** Opening GIVEN RECORDS block **
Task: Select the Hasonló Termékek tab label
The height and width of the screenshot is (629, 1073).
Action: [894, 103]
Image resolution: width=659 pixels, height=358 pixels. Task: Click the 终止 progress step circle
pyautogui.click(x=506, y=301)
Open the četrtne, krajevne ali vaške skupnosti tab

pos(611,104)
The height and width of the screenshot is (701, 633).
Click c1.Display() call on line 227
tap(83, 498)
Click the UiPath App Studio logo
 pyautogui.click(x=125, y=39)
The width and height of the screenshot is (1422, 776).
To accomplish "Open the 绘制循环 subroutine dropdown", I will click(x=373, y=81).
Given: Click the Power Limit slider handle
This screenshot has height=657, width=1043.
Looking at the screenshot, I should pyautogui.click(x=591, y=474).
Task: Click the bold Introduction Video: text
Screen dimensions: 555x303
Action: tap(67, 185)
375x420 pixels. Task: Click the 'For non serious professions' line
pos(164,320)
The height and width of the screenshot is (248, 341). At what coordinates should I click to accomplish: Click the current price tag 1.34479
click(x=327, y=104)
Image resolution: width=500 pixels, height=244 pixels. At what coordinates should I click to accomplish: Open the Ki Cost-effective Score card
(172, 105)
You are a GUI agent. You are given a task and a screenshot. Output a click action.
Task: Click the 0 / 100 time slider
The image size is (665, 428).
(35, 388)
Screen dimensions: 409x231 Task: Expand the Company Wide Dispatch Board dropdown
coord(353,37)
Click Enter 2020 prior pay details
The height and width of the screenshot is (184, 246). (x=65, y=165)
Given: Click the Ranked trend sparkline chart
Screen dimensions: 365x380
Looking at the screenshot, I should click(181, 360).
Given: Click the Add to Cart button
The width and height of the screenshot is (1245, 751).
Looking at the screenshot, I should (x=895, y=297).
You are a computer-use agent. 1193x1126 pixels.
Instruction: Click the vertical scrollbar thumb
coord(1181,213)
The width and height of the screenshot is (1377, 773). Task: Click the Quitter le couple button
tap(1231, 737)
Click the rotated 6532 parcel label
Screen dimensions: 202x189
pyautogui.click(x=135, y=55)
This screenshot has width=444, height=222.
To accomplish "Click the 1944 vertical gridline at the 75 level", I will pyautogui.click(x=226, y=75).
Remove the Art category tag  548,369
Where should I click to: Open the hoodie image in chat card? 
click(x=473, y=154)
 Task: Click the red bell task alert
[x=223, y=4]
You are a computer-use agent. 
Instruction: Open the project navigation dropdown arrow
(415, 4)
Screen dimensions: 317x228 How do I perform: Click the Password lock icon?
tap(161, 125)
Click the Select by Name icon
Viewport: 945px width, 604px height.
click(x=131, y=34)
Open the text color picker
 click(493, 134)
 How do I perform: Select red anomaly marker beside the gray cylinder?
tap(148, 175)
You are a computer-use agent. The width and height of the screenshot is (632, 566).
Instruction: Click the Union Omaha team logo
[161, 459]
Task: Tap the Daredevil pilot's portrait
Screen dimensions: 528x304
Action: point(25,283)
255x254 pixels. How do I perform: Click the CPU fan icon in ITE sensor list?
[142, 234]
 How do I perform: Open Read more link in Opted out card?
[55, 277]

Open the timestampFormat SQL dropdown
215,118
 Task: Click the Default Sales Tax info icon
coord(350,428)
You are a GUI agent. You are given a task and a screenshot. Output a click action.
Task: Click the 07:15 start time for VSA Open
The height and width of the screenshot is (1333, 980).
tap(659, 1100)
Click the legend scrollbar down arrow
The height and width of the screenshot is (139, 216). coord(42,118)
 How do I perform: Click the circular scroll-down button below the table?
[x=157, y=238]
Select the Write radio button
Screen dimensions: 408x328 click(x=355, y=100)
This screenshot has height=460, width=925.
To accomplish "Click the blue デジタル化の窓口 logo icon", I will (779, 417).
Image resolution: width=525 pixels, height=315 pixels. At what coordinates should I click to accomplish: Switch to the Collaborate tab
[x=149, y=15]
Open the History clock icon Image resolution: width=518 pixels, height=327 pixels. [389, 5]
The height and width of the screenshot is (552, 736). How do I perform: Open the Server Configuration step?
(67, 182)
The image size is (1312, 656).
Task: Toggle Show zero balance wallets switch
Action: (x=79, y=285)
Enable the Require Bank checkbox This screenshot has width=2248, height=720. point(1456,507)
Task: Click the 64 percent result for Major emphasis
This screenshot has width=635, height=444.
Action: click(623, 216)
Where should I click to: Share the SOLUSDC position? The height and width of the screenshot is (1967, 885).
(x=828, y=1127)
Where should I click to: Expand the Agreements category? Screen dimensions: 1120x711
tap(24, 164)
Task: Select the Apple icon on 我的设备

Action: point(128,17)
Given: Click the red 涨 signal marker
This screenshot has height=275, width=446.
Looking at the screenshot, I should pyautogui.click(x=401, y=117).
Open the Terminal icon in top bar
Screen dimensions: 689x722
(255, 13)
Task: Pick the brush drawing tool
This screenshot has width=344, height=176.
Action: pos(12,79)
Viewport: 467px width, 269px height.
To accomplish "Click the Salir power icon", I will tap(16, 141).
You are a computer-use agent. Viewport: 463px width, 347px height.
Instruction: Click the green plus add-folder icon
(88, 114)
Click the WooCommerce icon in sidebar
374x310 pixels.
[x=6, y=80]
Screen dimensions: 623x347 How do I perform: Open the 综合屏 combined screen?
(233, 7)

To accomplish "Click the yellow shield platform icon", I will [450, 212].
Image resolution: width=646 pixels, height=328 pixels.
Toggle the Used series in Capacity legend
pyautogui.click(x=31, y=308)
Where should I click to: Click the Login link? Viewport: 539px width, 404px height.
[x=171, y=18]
** Closing GIVEN RECORDS block **
Across the records above, how many lines contain the word "agent"? Give the number by itself.

6